Excusing the fact that the Bible transcends cultures and that I have lived in San Antonio, Texas nearly all my life, let it be known I am a white male, so what do I know about the pastoral context of Hispanic churches?

So I asked some friends at Storehouse Community Church in the Rio Grande Valley city of McAllen, TX. I asked their pastor, Marco De Leon, and two of their leaders, Alan Morales and Eric Reyna.

Marco said, “We should just disciple them. Also, ‘pastora’ as a term for a pastor’s wife isn’t a translation issue, but one of respect in Hispanic churches. We have many families coming from Pentecostal churches and some of them are working through the term, but struggle to not call [my wife] ‘pastora’ out of respect for me. It’s generational for sure.”

Alan said there is a tendency to idolize the family in Hispanic culture, and that there is the concept of a “pastoral family” where the dad is a pastor, the mom is called pastora and she is second in line, and then the kids are expected to become pastors and leaders in the church.

But, and I want to stress that a Hispanic person said this, not me, he said, “I don’t think it’s just the missions issue. It’s just an overall governmental and cultural issue as well. I think it’s kind of shedding of responsibility. I think it’s sometimes even being lazy, but also at the same time I think it’s ignorance like a lot of people don’t teach this. … It’s almost like a First Corinthians type issue.”
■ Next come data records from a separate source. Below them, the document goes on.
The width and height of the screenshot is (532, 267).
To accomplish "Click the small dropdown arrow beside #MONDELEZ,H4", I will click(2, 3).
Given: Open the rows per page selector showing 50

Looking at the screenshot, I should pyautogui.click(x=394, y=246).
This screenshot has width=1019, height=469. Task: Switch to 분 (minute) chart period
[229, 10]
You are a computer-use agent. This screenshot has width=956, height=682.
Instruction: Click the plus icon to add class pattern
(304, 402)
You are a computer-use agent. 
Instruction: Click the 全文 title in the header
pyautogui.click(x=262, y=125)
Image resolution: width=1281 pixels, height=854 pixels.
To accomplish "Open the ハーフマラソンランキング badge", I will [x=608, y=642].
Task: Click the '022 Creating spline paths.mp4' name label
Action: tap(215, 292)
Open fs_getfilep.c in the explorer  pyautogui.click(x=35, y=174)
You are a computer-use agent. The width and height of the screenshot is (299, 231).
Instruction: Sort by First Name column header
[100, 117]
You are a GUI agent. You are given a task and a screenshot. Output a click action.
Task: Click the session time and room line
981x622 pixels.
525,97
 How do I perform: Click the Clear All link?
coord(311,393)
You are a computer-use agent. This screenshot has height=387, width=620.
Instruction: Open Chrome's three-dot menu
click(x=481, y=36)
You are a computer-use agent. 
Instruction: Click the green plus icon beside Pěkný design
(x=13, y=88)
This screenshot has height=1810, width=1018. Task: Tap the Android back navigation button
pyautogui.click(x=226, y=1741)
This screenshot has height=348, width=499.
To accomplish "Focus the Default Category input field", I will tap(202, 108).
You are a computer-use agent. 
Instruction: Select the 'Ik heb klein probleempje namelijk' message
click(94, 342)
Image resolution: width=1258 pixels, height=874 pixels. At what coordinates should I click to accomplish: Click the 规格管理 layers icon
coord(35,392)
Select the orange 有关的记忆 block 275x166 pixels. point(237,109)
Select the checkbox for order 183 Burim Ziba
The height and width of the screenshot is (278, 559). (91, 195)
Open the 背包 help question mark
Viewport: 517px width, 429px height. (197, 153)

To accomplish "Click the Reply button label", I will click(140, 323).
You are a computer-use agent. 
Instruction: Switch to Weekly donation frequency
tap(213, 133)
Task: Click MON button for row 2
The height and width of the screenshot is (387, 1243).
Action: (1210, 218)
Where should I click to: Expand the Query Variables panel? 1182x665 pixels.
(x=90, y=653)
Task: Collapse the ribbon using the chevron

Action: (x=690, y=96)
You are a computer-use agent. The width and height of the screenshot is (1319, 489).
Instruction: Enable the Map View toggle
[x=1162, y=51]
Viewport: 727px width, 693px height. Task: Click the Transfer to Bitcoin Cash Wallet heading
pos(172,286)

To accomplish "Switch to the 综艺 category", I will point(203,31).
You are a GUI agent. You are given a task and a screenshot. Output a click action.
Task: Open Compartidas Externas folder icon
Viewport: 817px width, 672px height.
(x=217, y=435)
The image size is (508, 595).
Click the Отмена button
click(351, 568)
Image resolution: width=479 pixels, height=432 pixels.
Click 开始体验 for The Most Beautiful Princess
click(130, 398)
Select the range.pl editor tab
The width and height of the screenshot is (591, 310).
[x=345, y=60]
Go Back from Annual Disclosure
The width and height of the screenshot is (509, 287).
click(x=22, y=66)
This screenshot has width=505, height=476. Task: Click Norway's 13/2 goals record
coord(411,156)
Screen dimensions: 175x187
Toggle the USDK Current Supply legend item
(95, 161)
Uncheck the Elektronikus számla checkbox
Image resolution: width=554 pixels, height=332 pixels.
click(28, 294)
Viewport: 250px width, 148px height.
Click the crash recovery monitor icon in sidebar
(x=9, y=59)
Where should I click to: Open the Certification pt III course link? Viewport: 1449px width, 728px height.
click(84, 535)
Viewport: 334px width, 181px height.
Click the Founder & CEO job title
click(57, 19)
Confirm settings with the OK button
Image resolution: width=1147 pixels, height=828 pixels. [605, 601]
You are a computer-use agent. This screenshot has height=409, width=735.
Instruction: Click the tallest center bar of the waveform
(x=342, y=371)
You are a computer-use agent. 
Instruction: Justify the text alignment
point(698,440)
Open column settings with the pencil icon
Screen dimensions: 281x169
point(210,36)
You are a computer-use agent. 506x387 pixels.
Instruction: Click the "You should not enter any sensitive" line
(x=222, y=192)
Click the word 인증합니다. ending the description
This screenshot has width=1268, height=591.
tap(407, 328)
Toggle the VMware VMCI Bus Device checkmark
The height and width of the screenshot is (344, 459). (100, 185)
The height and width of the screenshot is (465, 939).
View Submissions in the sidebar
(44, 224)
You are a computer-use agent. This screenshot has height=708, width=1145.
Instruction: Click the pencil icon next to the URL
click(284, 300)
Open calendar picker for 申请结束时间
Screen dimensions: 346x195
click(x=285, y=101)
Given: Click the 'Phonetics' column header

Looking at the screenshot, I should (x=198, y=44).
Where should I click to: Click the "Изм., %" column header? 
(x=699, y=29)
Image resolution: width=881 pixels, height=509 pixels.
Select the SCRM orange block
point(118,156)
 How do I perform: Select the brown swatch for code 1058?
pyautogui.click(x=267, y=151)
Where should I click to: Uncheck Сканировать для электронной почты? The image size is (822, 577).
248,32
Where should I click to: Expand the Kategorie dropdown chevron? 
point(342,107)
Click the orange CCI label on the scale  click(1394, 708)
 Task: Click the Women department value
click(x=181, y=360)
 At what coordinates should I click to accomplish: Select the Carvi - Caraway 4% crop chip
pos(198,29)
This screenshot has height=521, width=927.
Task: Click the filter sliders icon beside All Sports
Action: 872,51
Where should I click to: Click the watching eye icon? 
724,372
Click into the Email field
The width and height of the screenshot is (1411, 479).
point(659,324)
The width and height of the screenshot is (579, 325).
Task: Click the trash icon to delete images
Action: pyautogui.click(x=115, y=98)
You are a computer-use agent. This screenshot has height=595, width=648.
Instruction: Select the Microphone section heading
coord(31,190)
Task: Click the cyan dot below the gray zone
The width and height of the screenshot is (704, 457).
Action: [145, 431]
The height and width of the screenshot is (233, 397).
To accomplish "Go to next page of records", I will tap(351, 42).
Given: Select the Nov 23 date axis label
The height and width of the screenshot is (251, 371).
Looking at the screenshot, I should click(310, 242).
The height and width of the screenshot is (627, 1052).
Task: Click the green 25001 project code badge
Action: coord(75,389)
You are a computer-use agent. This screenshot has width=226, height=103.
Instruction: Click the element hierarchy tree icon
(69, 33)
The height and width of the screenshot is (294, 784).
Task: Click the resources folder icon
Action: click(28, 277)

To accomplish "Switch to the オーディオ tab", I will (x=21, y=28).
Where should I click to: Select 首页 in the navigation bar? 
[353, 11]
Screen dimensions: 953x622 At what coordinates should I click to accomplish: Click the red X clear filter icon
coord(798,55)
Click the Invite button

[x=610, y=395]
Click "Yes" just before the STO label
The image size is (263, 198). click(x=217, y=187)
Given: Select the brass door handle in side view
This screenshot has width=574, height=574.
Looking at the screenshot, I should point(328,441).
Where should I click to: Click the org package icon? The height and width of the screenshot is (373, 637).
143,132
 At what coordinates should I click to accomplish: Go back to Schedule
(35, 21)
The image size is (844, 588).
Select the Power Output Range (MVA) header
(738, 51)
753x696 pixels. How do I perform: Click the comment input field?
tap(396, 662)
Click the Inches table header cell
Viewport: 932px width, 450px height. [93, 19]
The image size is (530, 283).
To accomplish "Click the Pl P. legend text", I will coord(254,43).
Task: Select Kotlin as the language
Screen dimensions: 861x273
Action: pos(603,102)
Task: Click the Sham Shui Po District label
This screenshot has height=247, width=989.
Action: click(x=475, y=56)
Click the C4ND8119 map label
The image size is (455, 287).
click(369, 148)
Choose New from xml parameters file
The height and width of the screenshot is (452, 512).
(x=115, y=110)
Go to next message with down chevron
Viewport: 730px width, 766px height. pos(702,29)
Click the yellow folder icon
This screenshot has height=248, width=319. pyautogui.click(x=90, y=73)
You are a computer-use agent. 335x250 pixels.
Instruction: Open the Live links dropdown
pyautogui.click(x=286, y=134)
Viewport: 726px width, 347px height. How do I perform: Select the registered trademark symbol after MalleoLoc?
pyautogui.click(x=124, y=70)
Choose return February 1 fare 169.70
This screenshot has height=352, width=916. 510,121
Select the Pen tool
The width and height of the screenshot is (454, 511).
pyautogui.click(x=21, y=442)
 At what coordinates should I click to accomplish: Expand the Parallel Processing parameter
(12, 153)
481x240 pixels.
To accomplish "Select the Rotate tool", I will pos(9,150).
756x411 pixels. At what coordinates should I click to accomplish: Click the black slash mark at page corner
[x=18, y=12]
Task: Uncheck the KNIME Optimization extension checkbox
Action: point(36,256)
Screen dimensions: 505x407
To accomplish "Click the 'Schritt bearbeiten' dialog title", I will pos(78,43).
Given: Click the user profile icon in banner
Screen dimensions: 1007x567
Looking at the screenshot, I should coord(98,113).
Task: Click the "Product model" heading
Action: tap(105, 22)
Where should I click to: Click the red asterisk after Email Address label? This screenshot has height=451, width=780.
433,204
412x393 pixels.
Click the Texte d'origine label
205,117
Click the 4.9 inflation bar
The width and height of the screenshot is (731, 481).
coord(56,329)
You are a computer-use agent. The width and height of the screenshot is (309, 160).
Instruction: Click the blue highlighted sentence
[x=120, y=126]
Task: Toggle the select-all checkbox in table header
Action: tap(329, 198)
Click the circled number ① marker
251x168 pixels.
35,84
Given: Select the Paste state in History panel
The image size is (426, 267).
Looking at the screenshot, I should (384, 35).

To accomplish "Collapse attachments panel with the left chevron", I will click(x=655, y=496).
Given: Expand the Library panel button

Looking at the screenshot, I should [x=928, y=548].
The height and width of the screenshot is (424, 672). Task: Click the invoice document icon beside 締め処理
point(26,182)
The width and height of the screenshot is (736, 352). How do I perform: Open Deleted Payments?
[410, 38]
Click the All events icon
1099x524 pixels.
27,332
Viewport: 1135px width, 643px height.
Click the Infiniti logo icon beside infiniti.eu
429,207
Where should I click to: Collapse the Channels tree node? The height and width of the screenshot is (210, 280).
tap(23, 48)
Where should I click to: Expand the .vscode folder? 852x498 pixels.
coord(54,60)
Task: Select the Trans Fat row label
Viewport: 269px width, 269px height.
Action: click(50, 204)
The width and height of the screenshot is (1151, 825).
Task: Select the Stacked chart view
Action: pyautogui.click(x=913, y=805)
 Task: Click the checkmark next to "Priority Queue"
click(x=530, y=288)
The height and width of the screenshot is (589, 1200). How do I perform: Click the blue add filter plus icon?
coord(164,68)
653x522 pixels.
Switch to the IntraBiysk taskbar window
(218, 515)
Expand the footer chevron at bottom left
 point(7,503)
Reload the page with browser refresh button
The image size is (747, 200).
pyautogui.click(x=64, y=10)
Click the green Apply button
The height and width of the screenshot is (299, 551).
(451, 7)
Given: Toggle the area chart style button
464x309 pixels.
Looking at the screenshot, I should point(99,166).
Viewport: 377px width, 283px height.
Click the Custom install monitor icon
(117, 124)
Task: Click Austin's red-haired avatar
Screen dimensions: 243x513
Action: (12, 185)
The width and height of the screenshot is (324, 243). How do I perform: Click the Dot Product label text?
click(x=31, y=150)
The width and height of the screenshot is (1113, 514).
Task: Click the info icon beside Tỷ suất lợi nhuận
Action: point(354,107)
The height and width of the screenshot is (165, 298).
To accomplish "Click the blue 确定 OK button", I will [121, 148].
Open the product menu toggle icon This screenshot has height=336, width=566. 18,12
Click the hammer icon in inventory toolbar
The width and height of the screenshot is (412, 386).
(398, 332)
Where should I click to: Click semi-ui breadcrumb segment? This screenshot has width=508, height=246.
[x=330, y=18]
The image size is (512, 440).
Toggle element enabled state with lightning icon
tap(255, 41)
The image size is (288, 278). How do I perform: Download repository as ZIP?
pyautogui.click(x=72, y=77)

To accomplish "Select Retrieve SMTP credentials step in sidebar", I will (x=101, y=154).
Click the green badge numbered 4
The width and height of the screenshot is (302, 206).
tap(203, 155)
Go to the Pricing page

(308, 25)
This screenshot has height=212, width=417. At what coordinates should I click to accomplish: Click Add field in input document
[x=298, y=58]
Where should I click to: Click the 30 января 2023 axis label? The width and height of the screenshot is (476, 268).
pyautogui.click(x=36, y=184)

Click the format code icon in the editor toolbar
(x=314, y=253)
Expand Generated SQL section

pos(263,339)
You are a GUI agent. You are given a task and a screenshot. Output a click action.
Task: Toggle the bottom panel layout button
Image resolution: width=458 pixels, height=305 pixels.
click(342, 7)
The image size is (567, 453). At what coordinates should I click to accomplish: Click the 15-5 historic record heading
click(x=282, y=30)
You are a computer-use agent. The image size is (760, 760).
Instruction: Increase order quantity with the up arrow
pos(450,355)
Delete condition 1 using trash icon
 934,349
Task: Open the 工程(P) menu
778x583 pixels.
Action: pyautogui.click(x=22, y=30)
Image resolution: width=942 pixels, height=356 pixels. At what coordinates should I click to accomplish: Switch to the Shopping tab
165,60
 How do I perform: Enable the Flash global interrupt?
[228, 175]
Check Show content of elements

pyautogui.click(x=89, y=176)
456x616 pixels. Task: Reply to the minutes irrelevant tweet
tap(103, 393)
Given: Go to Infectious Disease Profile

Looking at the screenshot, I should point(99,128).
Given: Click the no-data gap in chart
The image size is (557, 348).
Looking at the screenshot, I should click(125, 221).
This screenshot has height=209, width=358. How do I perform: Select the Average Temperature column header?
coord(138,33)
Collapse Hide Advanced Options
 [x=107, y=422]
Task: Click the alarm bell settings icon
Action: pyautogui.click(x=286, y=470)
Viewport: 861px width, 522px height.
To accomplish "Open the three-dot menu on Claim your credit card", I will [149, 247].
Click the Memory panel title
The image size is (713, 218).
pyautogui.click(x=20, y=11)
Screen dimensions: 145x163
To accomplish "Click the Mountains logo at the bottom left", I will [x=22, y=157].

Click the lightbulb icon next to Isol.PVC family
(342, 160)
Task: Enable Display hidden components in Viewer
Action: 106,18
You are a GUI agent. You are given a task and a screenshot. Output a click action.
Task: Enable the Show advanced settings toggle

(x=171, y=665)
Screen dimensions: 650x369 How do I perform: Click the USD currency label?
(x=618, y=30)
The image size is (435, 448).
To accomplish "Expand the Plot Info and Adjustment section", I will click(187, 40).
Eric said that it comes down to whether the speech is shaping understanding. If it isn’t then we shouldn’t worry about it if we can understand the meaning of the communication accurately without getting bogged down in the details. However, “If the speech is shaping their understanding (and we can faithfully point to the use of less that ideal language is the root cause of this, or can actually help or correct the bad theology) then I say, yeah, correcting the language is useful.”

Grear says,

Second, do we actually think that after putting this issue into the Constitution we’ll just move back to the Great Commission? Some of the most strident voices in this discussion weren’t talking about the Great Commission before this came up, and I am not convinced they will be talking about it afterward. … My fear is that one day we’re going to wake up realizing we never talk about the Great Commission anymore.

Dismissing the Law Amendment for the sake of the Great Commission is a dog whistle in big eva churches. It’s the “We don’t need to talk about politics, we only need to focus on the gospel” argument. All that has done is created a further gap between secularism and the church because the church is not being taught how to apply the gospel to things like politics. Grear’s statement here is just another way of saying that.

We can’t forget that part of the Great Commission is teaching followers of Jesus to obey the Lord (Matt 28:19-20). That means we obey his Word. Paul is clear in 1 Timothy 2:12, “I do not allow a woman to teach or to have authority over a man; instead, she is to remain quiet.” (I used the Christian Standard Version since it’s the Baptists’ NIV). That means something like the Law Amendment, whether necessary or not, should have been a slam dunk. Instead, it showed us just how bad the SBC is at zone defense.